- [Problem description]: Print nothing except the line holding "Select '2 - Um ou Alguns Sub-Grupos'" and the lines that come after it in the material below, and leave the pictures out.
=== Begin Enclosure ===
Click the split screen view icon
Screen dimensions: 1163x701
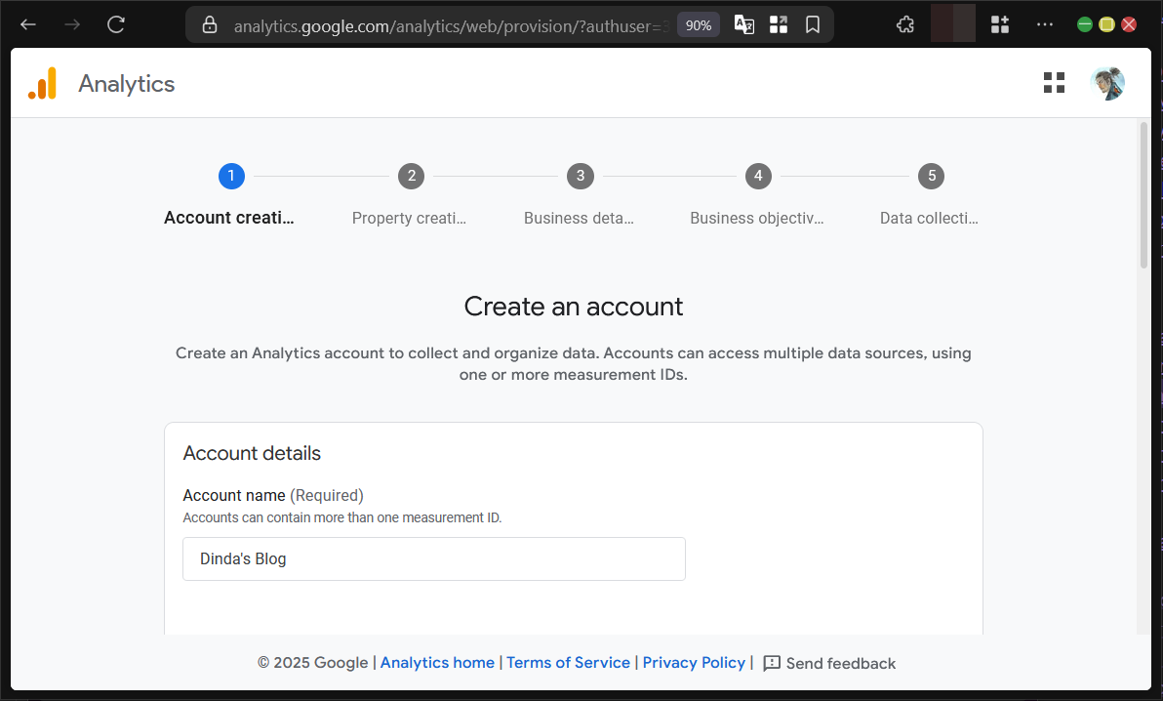(779, 24)
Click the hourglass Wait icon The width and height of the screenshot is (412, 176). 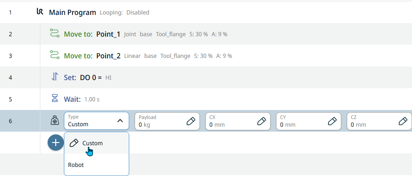55,98
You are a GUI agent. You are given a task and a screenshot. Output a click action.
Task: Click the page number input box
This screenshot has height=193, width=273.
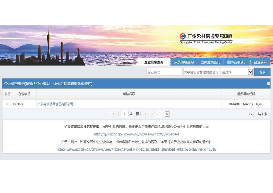tap(124, 114)
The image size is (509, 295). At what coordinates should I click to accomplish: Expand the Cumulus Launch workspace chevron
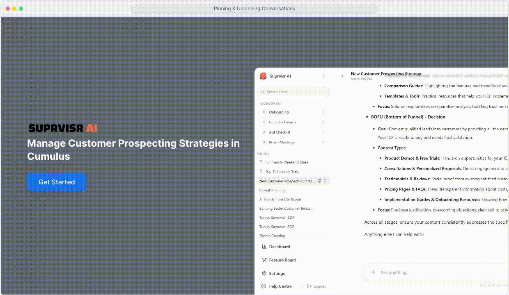(323, 122)
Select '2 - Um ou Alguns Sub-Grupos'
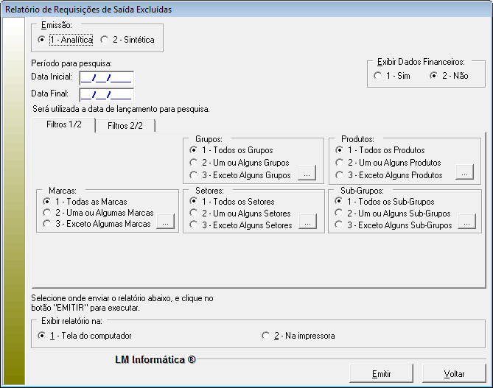The width and height of the screenshot is (493, 388). pos(340,214)
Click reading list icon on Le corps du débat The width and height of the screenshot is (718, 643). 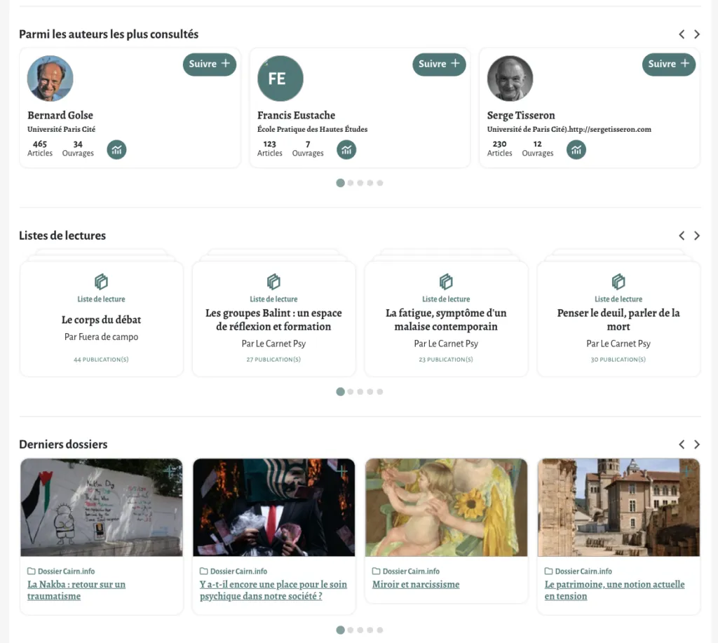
=== End Enclosure ===
- [Reply]:
Select '2 - Um ou Alguns Sub-Grupos'
The width and height of the screenshot is (493, 388). pos(340,214)
Click reading list icon on Le corps du débat The width and height of the screenshot is (718, 643). 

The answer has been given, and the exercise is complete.